Due to the diversity associated with its chemical structure, chitosan is a very attractive compound. Two methods to express this diversity are the molecular weight, which ranges from oligo-chitosan to high, medium, or low molecular weight, and DD, which ranges from acetylated chitosan to partially deacetylated chitin [29]. Three basic types of chitosan may be categorized according to their molecular weight ranges: low molecular, weight chitosan (LMWC, less than 150 kDa), medium molecular weight chitosan (MMWC, 150–700 kDa), and high molecular weight chitosan (HMWC, >700 kDa) [30]. The preparation process and raw material sources influence chitosan’s molecular weight.
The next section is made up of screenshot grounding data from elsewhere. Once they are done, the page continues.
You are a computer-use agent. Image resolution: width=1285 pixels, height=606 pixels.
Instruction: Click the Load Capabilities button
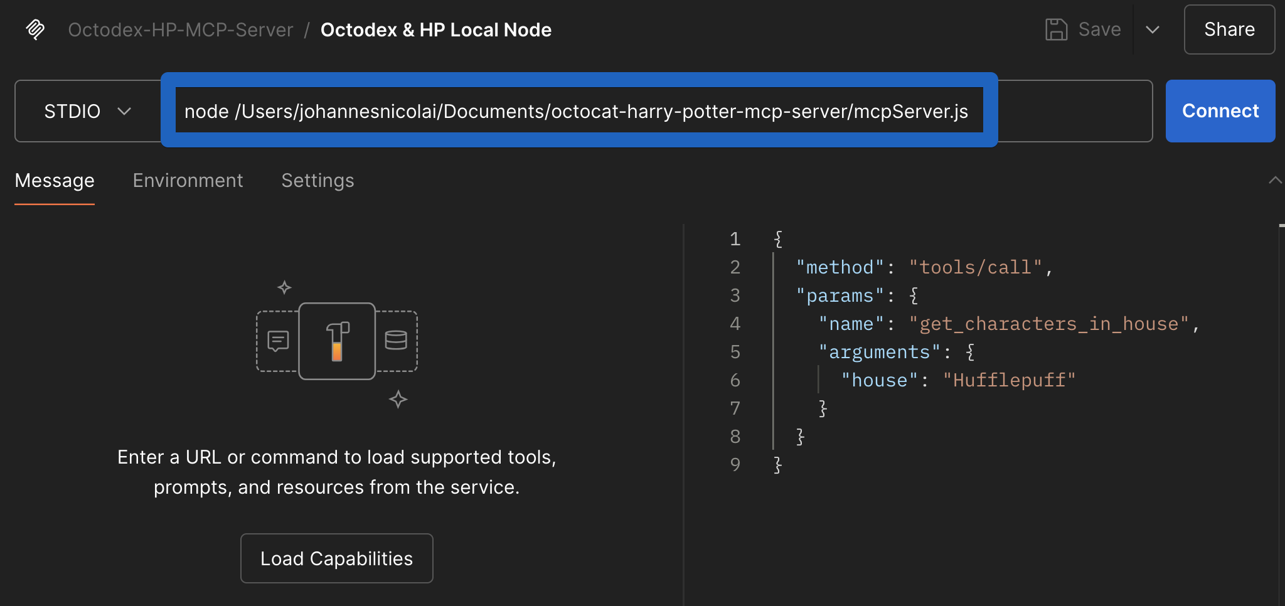336,558
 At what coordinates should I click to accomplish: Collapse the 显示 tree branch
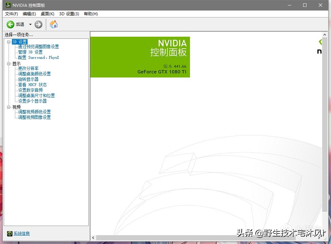pos(8,63)
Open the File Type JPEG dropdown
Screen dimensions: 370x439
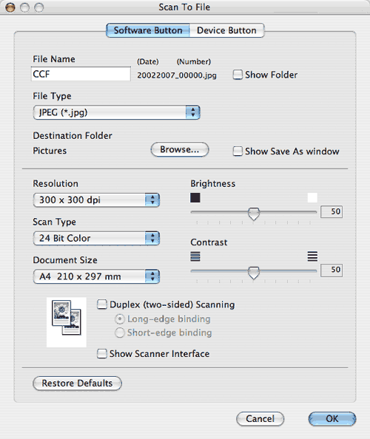(x=117, y=112)
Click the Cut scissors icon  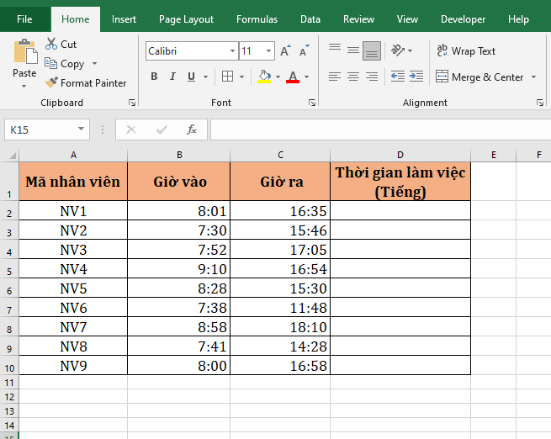[x=51, y=44]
Native chitin typically has a molecular weight of over 1,000,000 Da, whereas industrial chitosan products typically range from 100,000 to 1,200,000 Da. Generally, shear stress, dissolved oxygen, and high temperatures may all cause chitosan to deteriorate. For instance, chitosan undergoes heat degradation at temperatures higher than 280 °C, which causes polymer chains to break down quickly and reduce the molecular weight. Additionally, when EDTA is used, maximum depolymerization brought on by the use of strong or high-temperature acids such sulfuric acid, acetic acid, and hydrochloric acid leads to molecular weight alterations with little degradation. Chromatography, light scattering, and viscosimetry are some of the techniques that can measure chitosan’s molecular weight [31].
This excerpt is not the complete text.